RECORDS SUPPLIED below:

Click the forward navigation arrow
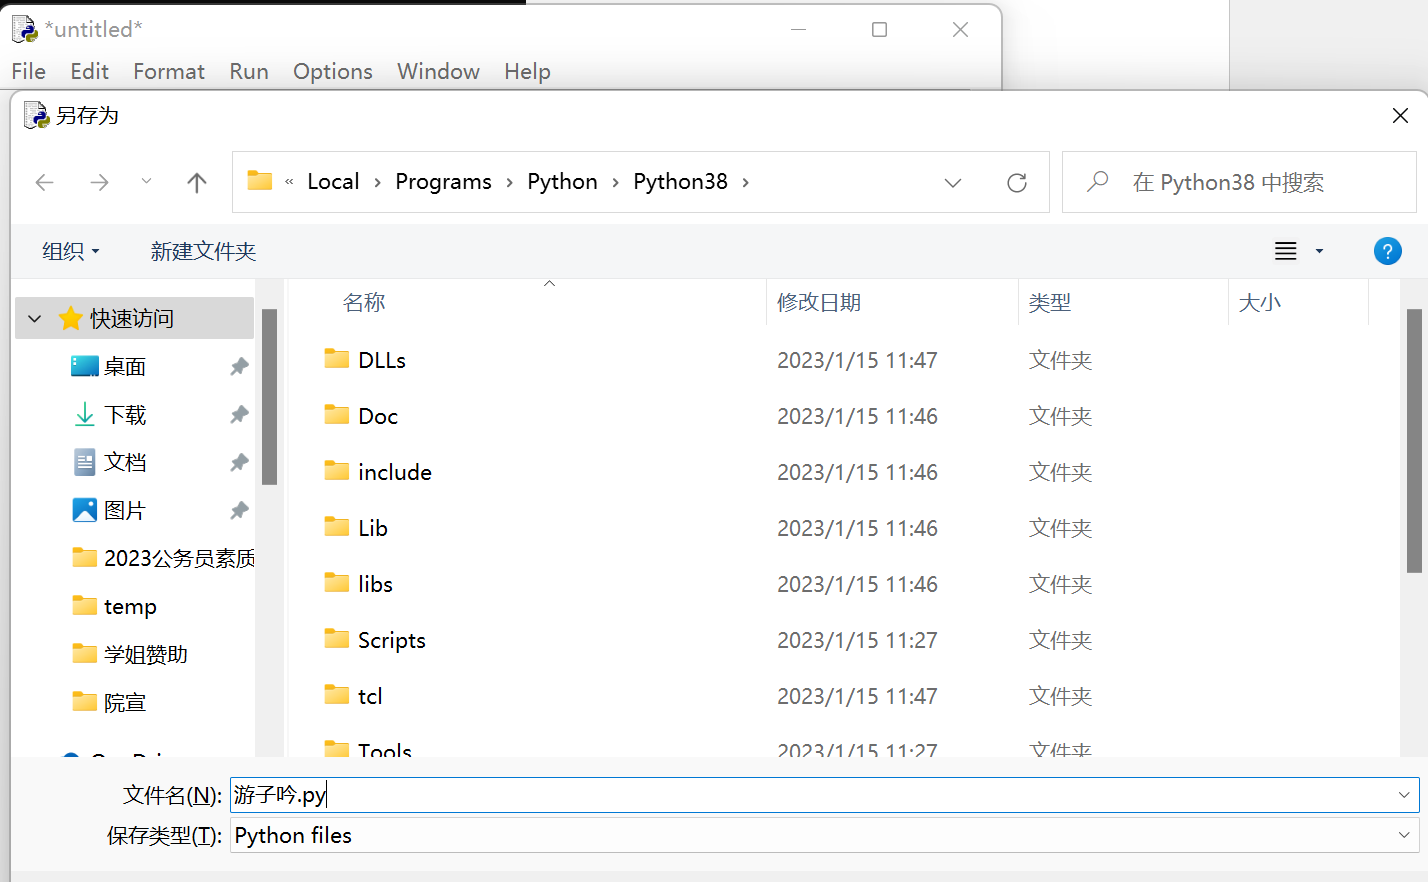The image size is (1428, 882). (98, 182)
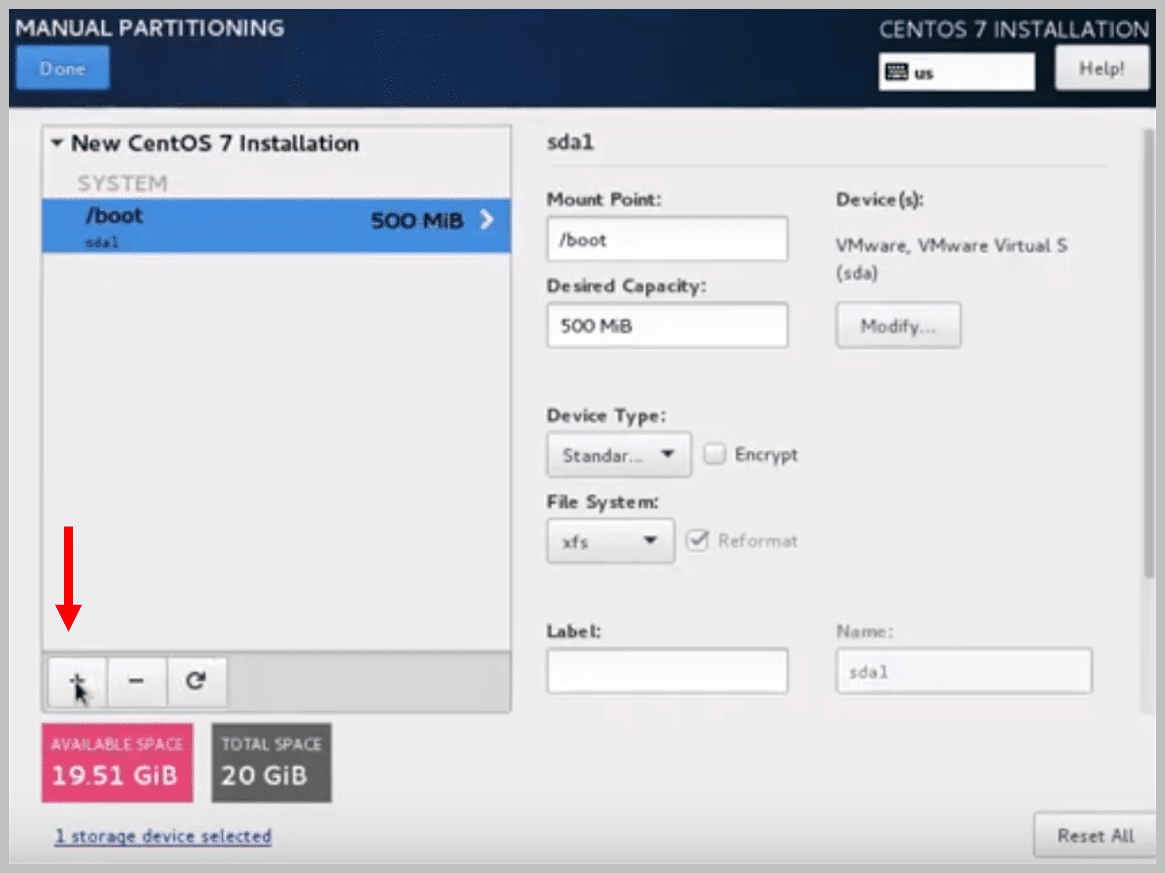
Task: Enable the Encrypt checkbox
Action: click(715, 454)
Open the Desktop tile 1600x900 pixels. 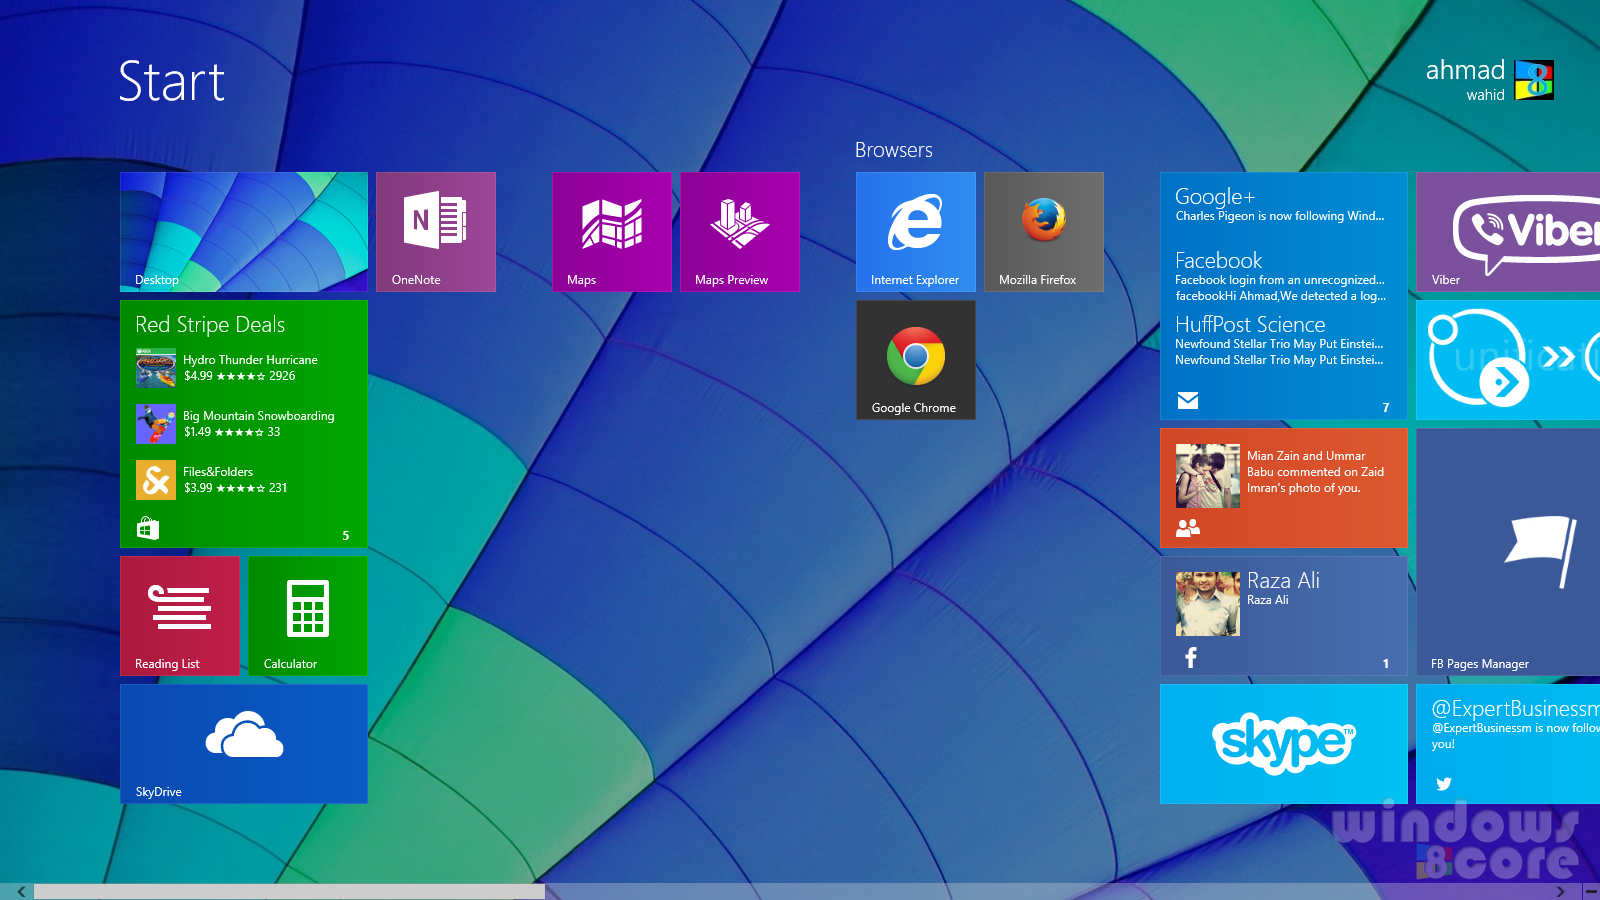(x=243, y=232)
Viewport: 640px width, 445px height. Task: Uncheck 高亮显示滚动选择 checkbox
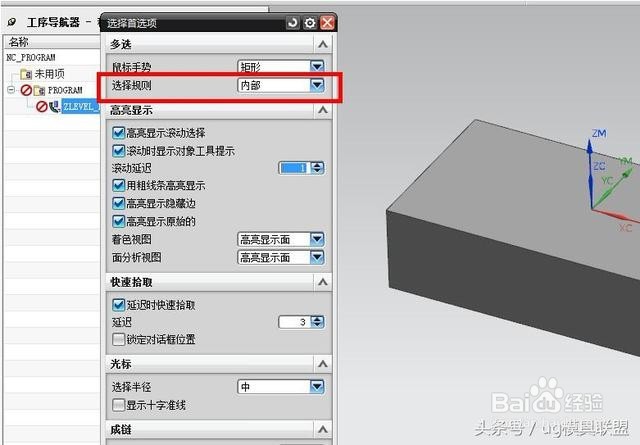click(118, 133)
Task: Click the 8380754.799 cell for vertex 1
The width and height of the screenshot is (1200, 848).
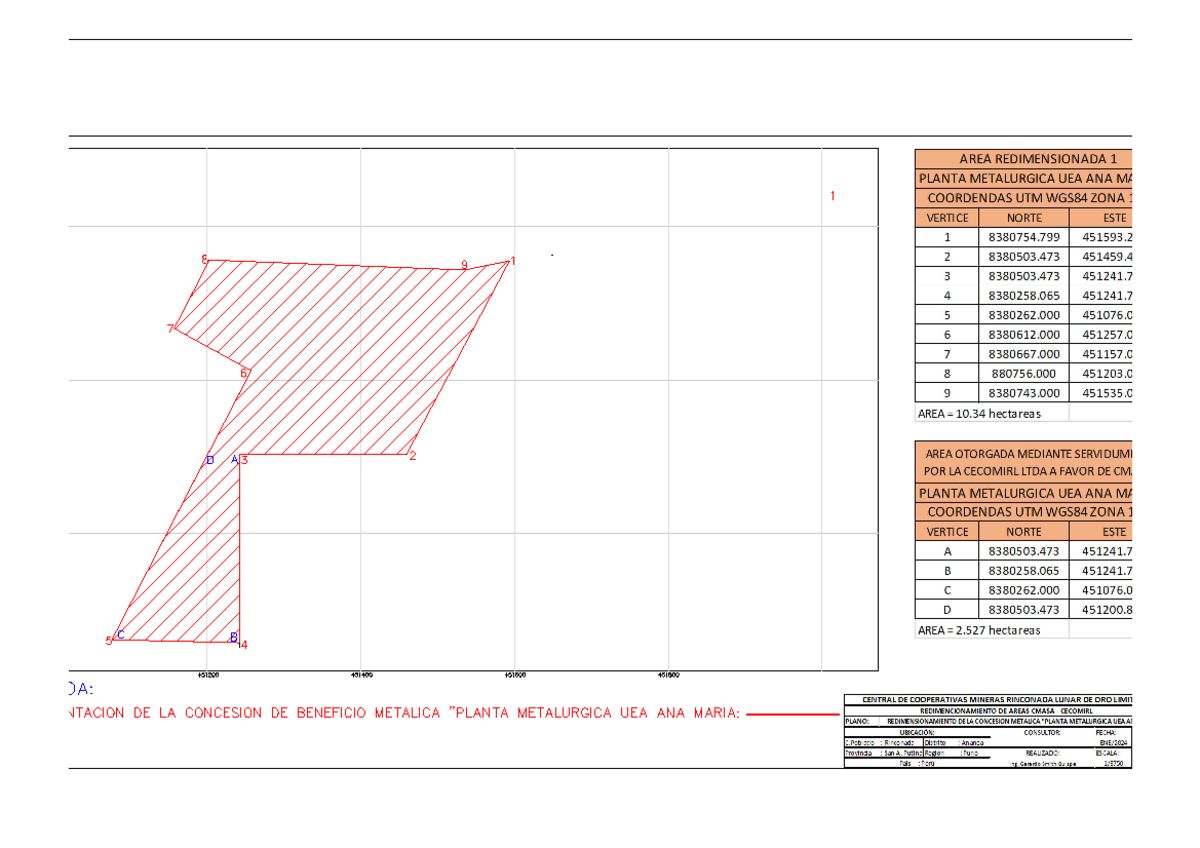Action: [1023, 238]
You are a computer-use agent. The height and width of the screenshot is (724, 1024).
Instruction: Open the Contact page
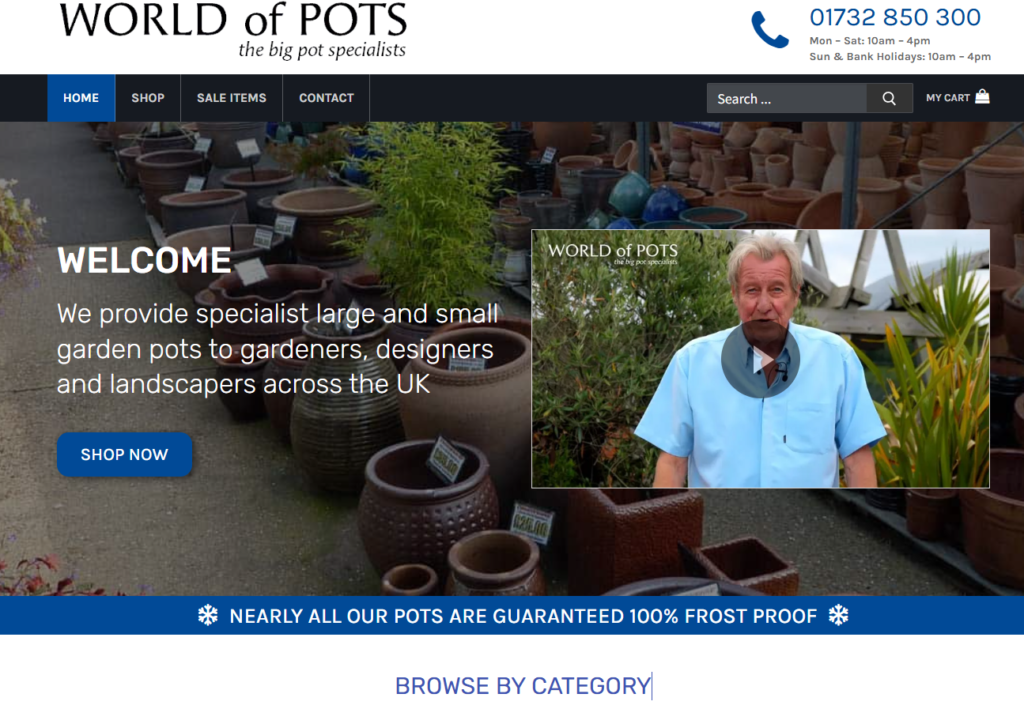(326, 98)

End of RECORDS SUPPLIED.

- _WHAT THE TASK ASKS_: Would you reproduce the lines from the one with "You are a computer-use" through the final line of the data above, exactly and only those, without any pictures?

- _WRITTEN RESPONSE_:
You are a computer-use agent. The height and width of the screenshot is (724, 1024).
Instruction: Open the Contact page
(326, 98)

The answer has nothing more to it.